College President Out After Firing Professor for Using Art in Art Class

April 3, 2023
World Net Daily

This story was originally published by the WND News Center.

A college president is on her way out after she fired a professor for using art in an art class.

A report from Just the News explains that Fayneese Miller, of Hamline University in Minnesota, is on her way out the door after demanding that a professor put "respect" for a Muslim student over academic freedom.

Miller had refused to renew a contract for an art professor who showed a Muslim-authorized Muhammad depiction in a voluntary lesson.

Miller confirmed her "retirement" is coming in just weeks.

Her school withdrew a contract offer to Erika Lopez Prater, an art history adjunct professor, "after her opt-out lesson on Muslim-authorized depictions of Muhammad drew a complaint from Muslim Students Association President Aram Wedatalla."

Faculty voted no confidence in Miller after she demanded, "Respect for the observant Muslim students in that classroom should have superseded academic freedom."

Prater also filed a lawsuit, and an organization dealing with academic freedom filed a complaint with the school's accreditor. Further, the national Council on American-Islamic Relations sided with Prater.

Miller's retirement is to be effective June 30.

WND previously reported on the dispute that the school backtracked after Miller refused the contract renewal and made her anti-academic freedom comments.

At the time the fight began, the school said Prater's actions were "Islamophobic" in an email sent campus-wide, which Prater said caused her "emotional distress."

She claimed damages under the Minnesota Human Rights Act, the Minnesota Whistleblower Act, breach of contract, and emotional distress.
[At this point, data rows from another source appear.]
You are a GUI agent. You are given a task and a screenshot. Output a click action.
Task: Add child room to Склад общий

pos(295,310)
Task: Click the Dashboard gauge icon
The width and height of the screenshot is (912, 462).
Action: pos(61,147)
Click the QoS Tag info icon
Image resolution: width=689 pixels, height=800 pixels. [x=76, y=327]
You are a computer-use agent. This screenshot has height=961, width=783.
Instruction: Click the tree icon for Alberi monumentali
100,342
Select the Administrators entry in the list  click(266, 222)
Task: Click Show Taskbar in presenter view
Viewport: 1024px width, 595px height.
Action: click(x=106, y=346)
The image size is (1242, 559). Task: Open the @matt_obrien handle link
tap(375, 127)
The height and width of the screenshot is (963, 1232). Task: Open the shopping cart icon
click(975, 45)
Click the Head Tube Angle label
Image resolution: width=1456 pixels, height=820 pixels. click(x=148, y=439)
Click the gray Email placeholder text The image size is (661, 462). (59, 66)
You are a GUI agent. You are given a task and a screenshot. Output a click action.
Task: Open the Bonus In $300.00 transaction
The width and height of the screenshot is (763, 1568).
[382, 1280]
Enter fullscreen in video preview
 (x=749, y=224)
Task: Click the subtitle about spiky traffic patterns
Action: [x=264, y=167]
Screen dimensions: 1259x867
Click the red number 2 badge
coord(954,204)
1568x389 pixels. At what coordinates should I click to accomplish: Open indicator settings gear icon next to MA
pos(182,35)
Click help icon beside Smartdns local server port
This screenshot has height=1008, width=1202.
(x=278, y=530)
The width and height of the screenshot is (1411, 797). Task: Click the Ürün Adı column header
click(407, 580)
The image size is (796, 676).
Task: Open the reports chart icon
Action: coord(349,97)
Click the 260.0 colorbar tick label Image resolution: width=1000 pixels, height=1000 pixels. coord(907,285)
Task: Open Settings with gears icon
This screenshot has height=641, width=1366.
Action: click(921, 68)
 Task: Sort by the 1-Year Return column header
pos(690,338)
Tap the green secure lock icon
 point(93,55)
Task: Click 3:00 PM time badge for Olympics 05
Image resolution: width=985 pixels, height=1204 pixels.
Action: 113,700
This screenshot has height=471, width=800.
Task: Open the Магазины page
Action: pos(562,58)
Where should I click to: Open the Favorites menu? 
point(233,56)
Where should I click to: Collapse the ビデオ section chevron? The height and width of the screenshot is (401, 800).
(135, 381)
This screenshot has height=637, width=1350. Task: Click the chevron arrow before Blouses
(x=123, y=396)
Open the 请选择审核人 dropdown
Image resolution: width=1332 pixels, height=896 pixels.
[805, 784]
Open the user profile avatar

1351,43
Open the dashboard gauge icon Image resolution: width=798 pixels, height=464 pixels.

But the school abruptly turned itself around, stating, "There have been many communications, articles, and opinion pieces that have caused us to review and re-examine our actions. Hamline is a multi-cultural, multi-religious community that has been a leader in creating space for civil conversations. Like all organizations, sometimes we misstep. In the interest of hearing from and supporting our Muslim students, language was used that does not reflect our sentiments on academic freedom. Based on all that we have learned, we have determined that our usage of the term ‘Islamophobic’ was therefore flawed."